■ Exercise instructions: Copy nothing but the lines below running from the line containing "You are a GUI" through the line containing "Image resolution: width=1200", both end lines included.

___ Given entries ___

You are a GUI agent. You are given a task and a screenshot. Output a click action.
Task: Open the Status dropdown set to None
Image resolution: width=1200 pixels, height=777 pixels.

___
___ Given entries ___

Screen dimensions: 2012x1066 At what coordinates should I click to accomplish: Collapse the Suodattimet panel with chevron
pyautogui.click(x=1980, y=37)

___
___ Given entries ___

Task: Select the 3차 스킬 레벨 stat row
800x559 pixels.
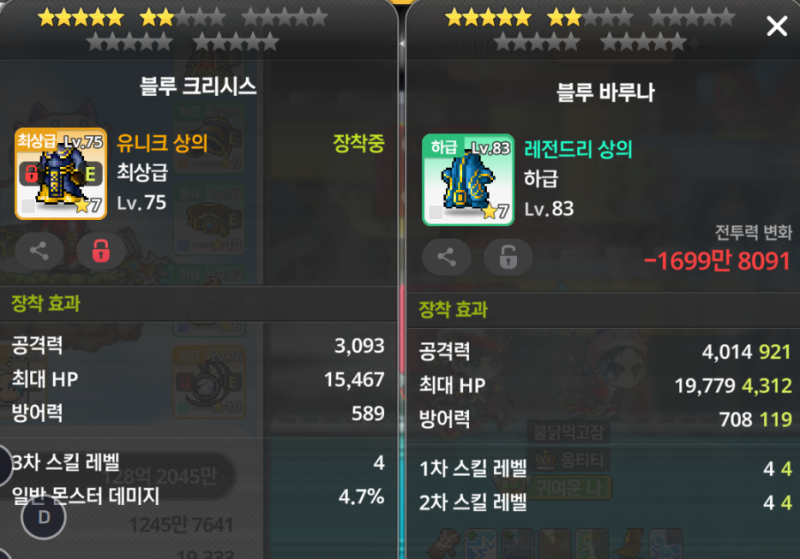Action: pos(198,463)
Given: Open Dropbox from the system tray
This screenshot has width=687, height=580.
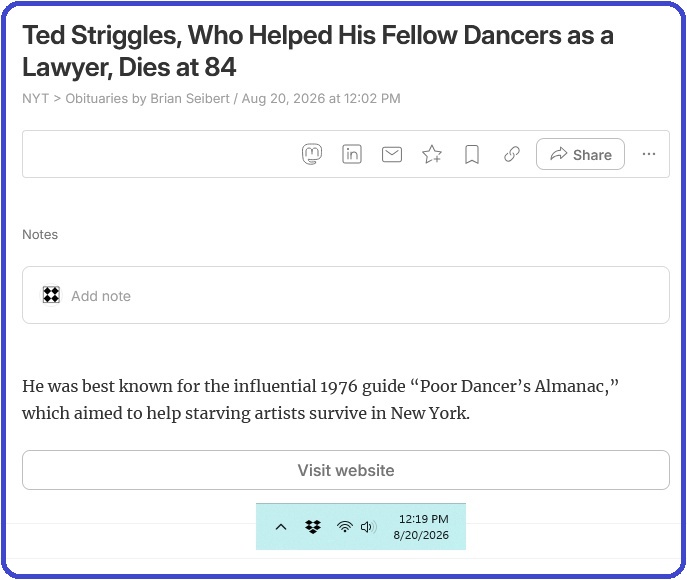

___

■ Solution to this exercise:
You are a GUI agent. You are given a task and a screenshot. Output a click action.
Task: Open the Status dropdown set to None
Image resolution: width=1200 pixels, height=777 pixels.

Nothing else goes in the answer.